→ **Task to carry out**: List the items from the line with "At what coordinates" up to and including the line with "pyautogui.click(x=1423, y=640)" as a numbered list, leaving out blank lines and pictures.

___ Information given ___

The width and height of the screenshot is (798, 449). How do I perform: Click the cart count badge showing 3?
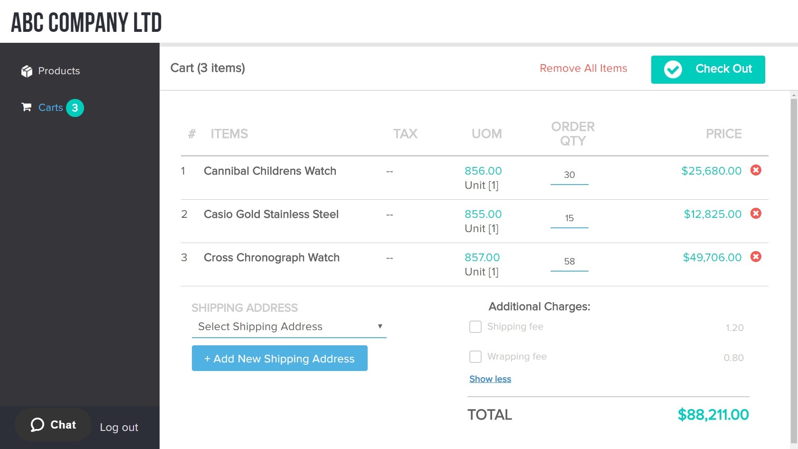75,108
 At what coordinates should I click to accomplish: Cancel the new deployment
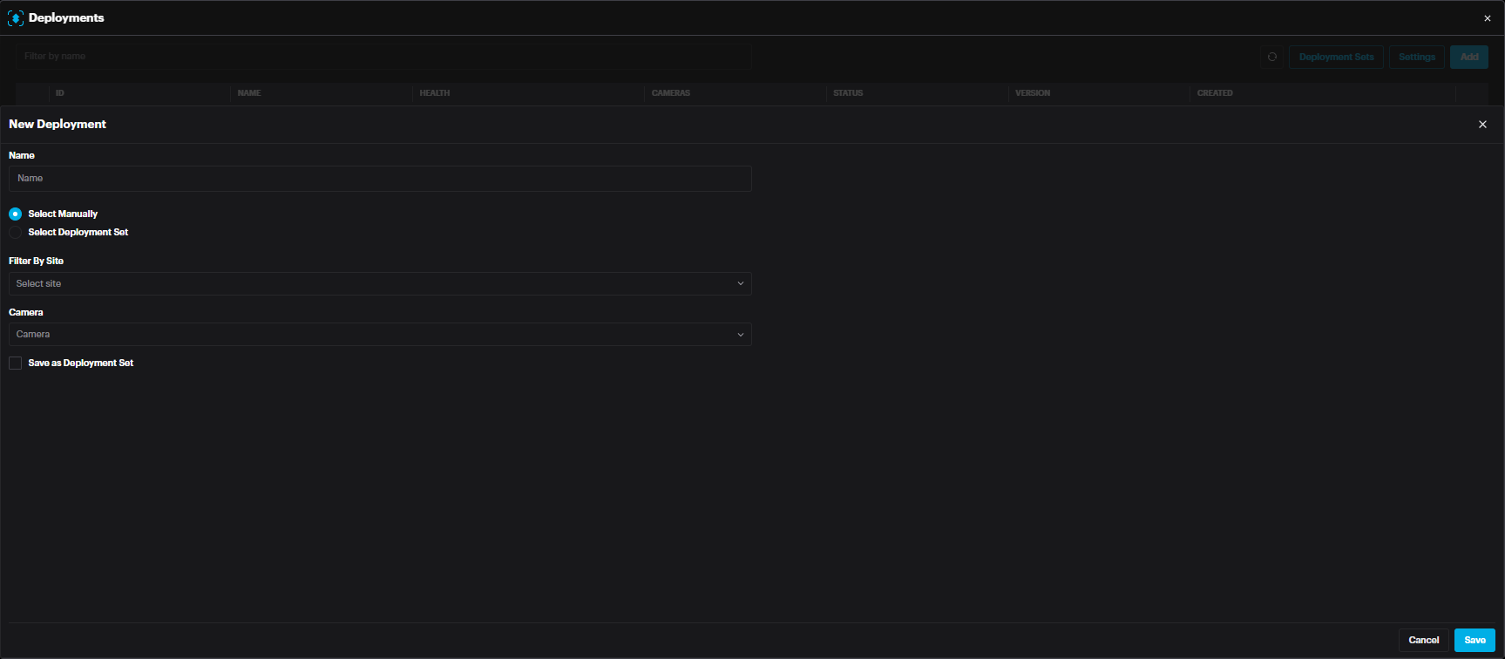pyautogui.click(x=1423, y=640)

___
___ Information given ___

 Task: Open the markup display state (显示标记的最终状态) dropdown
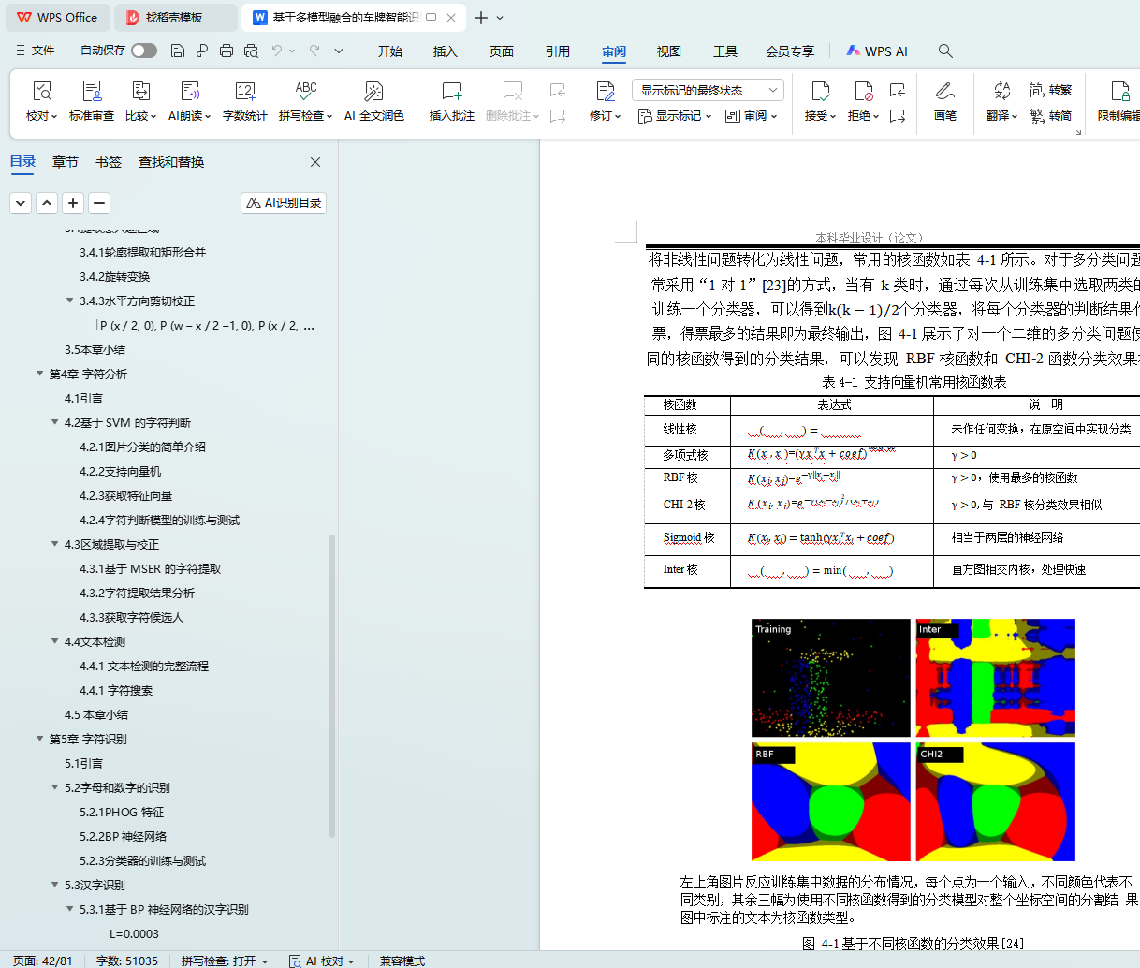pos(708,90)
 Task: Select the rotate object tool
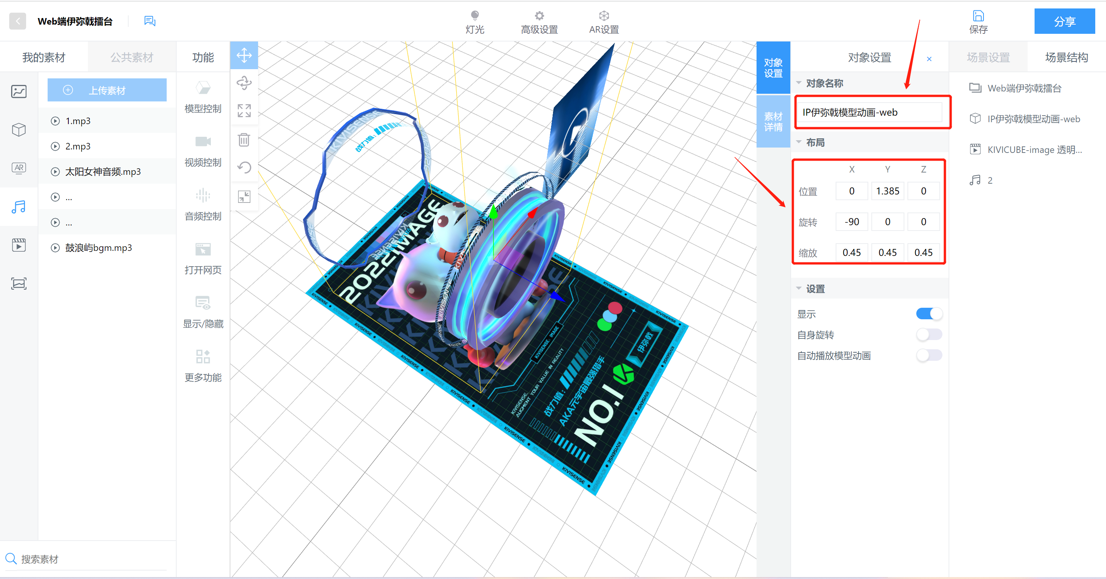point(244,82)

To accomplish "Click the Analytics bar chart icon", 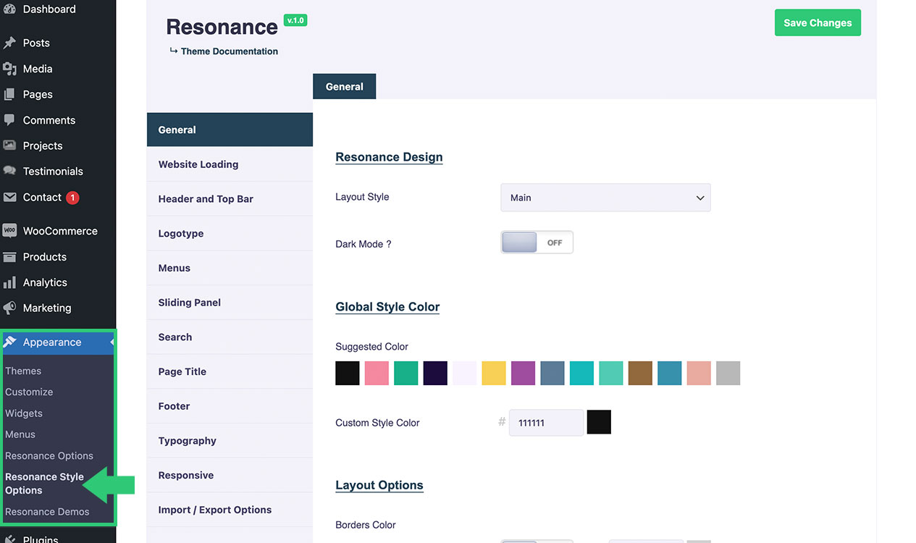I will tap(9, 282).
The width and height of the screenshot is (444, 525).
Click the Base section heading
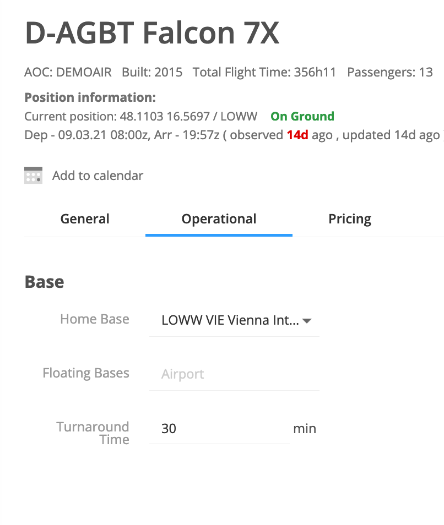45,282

___

→ **Task response**:
1.  At what coordinates should I click to accomplish: Cancel the new deployment
2. pyautogui.click(x=1423, y=640)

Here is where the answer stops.